-- Start of EXERCISE DATA --

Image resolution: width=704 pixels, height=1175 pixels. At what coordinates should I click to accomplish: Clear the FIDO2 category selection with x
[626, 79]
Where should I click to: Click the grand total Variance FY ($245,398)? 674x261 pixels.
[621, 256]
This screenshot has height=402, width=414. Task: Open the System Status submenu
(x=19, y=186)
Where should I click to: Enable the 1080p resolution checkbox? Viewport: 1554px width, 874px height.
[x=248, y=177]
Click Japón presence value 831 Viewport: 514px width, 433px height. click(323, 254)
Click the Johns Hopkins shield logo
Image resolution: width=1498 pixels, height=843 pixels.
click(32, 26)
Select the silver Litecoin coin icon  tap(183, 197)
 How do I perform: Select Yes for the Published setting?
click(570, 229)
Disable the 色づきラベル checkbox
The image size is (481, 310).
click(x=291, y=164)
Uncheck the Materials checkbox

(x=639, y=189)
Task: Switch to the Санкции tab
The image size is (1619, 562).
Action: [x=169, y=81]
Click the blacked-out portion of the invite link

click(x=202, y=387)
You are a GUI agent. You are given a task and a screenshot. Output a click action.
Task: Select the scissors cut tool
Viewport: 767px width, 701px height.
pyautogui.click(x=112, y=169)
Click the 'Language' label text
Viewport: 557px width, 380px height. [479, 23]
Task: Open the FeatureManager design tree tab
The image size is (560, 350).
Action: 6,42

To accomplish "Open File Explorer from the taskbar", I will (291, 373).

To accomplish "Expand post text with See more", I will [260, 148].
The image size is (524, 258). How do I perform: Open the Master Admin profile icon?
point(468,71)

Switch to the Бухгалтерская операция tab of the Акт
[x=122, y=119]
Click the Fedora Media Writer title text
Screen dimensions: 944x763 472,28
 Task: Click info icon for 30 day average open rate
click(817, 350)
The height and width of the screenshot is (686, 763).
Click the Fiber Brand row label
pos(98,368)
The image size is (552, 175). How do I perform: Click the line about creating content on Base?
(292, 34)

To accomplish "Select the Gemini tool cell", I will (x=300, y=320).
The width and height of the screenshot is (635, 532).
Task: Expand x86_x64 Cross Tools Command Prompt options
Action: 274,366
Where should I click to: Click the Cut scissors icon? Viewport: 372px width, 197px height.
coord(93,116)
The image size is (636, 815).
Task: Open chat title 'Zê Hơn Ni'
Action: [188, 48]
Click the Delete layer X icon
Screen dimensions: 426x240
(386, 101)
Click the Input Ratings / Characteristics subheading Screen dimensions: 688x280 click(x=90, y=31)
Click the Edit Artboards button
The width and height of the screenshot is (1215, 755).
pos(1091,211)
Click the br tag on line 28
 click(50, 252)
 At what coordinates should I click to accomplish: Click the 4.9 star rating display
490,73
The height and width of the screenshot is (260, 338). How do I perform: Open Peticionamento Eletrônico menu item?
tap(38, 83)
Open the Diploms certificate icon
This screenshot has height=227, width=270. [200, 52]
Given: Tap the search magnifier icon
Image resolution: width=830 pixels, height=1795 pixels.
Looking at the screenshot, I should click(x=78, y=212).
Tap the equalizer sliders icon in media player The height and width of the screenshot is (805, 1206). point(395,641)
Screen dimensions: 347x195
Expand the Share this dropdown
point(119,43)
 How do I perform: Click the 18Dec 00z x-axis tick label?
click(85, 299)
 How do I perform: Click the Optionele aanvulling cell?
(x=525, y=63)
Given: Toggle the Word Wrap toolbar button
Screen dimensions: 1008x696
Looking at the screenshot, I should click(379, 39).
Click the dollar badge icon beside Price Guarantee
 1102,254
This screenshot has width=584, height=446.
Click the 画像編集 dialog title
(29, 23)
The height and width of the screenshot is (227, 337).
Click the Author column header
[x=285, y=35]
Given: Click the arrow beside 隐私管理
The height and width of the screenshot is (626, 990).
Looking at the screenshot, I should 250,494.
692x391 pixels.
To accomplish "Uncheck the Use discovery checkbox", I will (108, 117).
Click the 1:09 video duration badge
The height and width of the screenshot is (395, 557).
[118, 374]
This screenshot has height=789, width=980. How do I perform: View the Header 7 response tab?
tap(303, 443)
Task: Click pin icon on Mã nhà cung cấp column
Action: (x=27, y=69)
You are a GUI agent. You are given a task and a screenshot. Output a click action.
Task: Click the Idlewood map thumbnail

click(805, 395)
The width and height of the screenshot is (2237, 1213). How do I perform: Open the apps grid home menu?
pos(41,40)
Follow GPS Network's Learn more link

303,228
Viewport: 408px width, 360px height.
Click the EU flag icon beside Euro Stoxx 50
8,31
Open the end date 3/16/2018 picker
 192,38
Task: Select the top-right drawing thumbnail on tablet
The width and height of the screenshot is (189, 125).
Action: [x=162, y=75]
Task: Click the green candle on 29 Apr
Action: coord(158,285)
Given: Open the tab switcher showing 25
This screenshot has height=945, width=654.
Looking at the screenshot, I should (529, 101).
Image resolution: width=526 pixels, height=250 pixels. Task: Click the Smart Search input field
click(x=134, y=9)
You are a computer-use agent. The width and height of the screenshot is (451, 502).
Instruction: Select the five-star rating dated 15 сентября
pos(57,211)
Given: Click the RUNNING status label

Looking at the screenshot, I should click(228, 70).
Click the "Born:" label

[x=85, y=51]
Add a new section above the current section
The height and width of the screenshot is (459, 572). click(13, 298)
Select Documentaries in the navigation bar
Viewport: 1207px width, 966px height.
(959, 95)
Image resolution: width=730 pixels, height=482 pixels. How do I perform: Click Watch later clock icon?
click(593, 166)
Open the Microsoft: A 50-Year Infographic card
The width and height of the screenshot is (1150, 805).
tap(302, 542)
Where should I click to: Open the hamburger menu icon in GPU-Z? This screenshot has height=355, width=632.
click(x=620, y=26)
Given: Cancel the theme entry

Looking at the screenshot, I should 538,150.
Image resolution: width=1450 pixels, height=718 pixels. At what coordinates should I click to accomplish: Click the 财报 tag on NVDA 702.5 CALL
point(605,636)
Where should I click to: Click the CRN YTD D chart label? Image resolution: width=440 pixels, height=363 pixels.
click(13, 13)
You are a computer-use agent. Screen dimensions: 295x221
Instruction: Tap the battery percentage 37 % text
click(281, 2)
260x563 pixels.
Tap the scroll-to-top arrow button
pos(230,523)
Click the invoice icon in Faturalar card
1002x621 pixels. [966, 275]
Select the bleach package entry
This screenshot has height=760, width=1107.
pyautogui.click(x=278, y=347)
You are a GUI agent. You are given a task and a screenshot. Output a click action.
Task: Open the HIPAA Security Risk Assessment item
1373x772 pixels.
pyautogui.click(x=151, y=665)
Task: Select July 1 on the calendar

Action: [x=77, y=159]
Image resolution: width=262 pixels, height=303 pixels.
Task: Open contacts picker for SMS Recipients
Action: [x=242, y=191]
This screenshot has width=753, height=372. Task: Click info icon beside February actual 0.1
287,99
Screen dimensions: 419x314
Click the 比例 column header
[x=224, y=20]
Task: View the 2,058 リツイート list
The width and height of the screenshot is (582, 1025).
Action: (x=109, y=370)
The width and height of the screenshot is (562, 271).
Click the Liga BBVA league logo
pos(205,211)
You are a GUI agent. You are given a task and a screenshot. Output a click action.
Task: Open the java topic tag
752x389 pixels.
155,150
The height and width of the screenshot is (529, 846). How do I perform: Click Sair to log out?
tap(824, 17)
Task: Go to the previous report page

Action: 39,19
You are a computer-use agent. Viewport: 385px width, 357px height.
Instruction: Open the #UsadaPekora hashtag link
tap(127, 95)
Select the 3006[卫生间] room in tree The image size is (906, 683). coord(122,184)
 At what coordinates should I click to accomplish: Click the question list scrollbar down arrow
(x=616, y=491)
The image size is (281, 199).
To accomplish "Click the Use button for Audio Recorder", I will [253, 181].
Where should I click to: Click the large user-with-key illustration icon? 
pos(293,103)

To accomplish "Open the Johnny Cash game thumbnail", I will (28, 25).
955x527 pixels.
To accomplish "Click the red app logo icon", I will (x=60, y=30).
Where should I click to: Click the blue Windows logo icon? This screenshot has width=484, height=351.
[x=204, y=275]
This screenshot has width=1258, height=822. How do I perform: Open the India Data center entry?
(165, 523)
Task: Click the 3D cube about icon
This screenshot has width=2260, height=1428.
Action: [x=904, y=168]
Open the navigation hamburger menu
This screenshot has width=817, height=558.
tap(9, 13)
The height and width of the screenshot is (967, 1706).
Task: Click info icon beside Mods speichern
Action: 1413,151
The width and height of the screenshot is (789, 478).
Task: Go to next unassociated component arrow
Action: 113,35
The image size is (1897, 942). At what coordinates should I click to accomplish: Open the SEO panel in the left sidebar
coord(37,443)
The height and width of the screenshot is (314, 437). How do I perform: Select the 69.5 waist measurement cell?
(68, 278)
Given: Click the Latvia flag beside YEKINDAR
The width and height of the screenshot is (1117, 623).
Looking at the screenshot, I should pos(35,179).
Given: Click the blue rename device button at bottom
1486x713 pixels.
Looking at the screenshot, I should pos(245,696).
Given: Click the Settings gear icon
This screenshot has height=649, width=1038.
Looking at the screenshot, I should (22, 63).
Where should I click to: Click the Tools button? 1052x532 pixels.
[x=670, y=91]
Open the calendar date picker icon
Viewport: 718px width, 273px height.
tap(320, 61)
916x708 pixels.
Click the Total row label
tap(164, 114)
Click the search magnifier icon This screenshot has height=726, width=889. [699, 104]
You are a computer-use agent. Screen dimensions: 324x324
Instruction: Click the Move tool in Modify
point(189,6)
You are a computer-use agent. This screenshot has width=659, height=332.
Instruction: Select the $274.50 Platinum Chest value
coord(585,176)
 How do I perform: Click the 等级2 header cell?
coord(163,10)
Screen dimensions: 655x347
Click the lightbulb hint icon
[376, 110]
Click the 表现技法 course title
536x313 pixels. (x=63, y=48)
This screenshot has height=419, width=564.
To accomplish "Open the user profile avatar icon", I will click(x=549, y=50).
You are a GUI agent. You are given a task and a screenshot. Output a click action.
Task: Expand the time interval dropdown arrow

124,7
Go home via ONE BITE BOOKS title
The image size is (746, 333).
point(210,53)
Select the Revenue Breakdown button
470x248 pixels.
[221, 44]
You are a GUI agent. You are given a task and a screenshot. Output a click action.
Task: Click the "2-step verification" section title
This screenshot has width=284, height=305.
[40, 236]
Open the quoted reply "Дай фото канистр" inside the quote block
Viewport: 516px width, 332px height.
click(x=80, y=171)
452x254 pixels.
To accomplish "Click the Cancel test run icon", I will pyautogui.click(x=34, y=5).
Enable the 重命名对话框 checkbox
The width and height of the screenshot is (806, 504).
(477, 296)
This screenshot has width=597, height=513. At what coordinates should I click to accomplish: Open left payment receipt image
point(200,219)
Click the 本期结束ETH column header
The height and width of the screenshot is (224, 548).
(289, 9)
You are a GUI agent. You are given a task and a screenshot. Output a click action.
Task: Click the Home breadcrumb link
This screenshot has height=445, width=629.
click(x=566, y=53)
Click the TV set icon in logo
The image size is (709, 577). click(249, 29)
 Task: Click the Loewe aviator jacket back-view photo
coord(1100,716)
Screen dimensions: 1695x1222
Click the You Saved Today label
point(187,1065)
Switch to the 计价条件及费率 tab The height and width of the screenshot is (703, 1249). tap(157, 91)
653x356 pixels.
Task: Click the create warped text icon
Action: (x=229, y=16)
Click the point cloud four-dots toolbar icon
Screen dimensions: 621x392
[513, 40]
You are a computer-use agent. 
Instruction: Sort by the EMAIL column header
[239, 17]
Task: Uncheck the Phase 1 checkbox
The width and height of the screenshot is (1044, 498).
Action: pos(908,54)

-- End of EXERCISE DATA --

EXERCISE TASK — Pull out every line of the rows that contains the word "arrow", matching case.

REPLY TO THE TASK —
Given: Click the arrow beside 隐私管理
Tap the scroll-to-top arrow button
 At what coordinates should I click to accomplish: Click the question list scrollbar down arrow
Task: Go to next unassociated component arrow
Task: Expand the time interval dropdown arrow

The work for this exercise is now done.